Task prompt: Only one stretch of the data below is wanted: the lines starting at the one with "Instruction: Click the star" and ending at the one with "Given: Click Hyperliquid", both included, given again exactly.
* * * * * * *
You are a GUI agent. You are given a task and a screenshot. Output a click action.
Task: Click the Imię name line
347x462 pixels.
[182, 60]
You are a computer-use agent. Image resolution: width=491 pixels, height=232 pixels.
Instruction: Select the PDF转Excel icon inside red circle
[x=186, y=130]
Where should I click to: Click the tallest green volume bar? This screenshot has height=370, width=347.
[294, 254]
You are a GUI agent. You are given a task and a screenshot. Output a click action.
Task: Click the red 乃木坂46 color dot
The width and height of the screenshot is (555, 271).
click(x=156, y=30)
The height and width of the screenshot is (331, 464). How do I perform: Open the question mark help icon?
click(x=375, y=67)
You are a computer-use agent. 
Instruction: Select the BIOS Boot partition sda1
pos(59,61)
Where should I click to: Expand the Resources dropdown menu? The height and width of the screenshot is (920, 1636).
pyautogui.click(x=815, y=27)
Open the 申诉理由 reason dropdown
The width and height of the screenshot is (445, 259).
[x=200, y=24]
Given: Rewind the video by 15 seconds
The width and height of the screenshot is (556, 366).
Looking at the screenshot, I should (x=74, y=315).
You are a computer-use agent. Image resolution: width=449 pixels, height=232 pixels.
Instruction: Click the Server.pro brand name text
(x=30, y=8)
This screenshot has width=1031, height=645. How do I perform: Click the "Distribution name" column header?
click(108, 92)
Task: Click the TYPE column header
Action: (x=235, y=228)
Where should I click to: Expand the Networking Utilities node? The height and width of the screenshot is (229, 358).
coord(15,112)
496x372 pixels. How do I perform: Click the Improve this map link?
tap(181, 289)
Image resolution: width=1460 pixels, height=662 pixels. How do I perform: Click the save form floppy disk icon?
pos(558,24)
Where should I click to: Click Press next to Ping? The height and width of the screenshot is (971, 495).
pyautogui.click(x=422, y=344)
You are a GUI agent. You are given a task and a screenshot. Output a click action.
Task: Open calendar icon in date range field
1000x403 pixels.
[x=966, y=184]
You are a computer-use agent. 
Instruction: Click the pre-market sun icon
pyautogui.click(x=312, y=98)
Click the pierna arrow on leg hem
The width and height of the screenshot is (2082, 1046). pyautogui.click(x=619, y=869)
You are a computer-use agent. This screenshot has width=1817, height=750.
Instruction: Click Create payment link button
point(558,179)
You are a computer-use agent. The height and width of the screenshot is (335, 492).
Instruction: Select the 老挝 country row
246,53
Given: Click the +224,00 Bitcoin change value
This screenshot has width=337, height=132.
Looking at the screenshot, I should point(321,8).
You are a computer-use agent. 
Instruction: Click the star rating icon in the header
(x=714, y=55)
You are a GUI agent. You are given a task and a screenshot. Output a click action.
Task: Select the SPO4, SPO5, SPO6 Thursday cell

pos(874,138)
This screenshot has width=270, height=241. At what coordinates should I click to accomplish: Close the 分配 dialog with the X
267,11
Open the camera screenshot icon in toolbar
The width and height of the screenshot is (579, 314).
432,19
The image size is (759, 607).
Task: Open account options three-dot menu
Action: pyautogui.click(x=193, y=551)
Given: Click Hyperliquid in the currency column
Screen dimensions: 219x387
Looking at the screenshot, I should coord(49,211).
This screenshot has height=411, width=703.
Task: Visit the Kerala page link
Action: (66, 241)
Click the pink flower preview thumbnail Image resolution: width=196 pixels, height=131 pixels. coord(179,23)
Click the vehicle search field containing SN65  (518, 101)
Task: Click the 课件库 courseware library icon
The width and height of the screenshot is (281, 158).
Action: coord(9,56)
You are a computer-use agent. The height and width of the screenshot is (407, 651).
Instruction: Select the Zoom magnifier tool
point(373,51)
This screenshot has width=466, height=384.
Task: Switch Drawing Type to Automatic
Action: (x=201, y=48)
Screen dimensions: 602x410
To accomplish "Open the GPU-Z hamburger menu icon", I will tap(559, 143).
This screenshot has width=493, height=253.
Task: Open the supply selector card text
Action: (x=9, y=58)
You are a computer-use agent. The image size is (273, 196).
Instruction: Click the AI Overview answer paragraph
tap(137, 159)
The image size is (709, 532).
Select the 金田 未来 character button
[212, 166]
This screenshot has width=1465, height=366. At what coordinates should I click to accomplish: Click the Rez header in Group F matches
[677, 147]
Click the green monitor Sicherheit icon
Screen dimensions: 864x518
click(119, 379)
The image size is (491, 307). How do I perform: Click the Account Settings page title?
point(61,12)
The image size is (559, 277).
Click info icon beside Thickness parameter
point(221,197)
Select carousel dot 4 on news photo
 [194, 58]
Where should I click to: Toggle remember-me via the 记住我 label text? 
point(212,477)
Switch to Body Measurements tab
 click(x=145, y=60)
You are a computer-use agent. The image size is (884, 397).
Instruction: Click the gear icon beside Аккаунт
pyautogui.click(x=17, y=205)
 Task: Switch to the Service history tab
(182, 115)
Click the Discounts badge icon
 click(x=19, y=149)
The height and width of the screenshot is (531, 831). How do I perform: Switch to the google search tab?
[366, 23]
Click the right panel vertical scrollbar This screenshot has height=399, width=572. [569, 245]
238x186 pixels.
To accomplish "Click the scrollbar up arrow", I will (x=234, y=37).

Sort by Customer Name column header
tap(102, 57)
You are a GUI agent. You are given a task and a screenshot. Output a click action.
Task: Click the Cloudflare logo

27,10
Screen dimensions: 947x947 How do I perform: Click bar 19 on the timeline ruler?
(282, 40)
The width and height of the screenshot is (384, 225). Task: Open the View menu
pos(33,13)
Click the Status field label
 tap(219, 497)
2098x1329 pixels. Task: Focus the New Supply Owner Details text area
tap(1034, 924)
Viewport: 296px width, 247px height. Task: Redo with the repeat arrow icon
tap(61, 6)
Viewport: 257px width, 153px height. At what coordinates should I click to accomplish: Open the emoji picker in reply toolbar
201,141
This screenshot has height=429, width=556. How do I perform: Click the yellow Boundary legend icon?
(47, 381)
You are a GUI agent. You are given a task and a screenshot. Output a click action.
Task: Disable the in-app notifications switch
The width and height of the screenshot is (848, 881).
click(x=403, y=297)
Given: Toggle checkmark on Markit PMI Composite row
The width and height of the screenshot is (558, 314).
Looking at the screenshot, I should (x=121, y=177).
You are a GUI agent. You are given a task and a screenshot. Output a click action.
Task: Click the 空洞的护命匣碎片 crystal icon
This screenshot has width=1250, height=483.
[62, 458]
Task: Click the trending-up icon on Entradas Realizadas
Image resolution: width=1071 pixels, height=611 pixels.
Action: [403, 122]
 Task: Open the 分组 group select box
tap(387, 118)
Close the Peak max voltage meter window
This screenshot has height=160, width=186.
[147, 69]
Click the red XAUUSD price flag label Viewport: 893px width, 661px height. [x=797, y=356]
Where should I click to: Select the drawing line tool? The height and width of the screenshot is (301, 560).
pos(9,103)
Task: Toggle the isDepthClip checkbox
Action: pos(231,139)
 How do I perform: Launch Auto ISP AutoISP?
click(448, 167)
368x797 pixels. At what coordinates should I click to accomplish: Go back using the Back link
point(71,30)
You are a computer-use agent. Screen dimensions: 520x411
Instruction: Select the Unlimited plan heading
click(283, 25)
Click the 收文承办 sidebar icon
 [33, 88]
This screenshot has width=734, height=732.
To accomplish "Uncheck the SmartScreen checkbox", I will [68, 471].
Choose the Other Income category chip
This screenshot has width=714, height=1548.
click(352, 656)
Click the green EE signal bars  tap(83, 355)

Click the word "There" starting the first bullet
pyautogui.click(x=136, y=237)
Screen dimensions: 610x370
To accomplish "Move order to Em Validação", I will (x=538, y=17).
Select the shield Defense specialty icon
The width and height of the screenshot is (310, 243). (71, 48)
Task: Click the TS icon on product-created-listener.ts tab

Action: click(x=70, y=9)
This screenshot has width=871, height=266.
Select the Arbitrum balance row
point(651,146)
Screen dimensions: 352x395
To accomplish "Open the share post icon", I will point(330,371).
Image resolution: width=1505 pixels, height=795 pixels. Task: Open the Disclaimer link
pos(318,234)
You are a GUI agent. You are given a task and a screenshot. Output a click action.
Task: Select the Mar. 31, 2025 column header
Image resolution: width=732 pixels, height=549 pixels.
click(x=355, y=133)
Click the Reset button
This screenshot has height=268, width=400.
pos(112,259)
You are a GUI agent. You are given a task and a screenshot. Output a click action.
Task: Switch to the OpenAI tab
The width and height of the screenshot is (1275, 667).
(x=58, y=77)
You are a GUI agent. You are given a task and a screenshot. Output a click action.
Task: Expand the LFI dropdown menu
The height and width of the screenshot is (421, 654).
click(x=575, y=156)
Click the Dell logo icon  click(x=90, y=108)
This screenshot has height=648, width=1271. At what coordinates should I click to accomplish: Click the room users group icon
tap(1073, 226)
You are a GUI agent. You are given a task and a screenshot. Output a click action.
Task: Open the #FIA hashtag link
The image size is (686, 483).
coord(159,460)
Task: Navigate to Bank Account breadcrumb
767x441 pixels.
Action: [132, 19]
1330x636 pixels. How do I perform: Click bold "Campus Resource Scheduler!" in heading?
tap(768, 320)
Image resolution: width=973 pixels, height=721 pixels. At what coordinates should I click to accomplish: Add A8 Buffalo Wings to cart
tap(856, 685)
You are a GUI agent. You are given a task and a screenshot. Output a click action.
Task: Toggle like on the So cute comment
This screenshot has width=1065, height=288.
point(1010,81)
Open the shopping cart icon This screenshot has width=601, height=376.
* * * * * * *
Response:
Instruction: Click the star rating icon in the header
(x=714, y=55)
You are a GUI agent. You are given a task and a screenshot. Output a click action.
Task: Select the SPO4, SPO5, SPO6 Thursday cell

pos(874,138)
This screenshot has width=270, height=241. At what coordinates should I click to accomplish: Close the 分配 dialog with the X
267,11
Open the camera screenshot icon in toolbar
The width and height of the screenshot is (579, 314).
432,19
The image size is (759, 607).
Task: Open account options three-dot menu
Action: pyautogui.click(x=193, y=551)
Given: Click Hyperliquid in the currency column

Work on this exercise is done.